**RECORDS:**
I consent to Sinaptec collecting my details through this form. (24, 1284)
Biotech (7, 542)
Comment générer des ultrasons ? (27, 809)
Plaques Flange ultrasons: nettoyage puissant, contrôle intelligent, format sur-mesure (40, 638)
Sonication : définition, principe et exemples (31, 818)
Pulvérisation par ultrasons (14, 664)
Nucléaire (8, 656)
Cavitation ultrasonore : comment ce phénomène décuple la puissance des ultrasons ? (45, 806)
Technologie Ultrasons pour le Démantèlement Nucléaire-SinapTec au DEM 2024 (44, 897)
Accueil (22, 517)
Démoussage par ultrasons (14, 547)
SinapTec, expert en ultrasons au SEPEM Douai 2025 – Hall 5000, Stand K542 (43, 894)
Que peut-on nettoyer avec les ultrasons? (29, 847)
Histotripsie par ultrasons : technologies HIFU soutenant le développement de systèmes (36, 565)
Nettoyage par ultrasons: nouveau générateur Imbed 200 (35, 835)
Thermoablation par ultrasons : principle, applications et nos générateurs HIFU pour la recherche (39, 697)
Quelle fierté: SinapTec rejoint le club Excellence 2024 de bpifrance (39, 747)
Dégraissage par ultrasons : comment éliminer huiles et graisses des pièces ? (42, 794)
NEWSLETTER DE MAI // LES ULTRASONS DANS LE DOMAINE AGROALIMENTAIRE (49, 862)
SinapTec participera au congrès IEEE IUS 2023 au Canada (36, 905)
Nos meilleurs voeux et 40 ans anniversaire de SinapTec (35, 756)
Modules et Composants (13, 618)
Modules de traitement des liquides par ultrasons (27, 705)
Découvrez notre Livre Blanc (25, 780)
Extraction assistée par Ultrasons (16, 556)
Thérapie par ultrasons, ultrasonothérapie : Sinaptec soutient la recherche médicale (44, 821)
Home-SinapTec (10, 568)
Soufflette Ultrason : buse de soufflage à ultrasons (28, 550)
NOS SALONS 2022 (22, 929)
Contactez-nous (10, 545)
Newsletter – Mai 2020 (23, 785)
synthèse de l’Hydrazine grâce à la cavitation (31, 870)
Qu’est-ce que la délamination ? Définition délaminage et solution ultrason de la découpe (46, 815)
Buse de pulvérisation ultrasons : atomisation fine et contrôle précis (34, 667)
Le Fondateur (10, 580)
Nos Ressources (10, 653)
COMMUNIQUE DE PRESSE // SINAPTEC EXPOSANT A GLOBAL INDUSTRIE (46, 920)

**WHAT THE TASK ASKS:**
Select each line in the records above that contains the word "Nucléaire", treating uppercase and lowercase letters as different.

**TASK OUTPUT:**
Nucléaire (8, 656)
Technologie Ultrasons pour le Démantèlement Nucléaire-SinapTec au DEM 2024 (44, 897)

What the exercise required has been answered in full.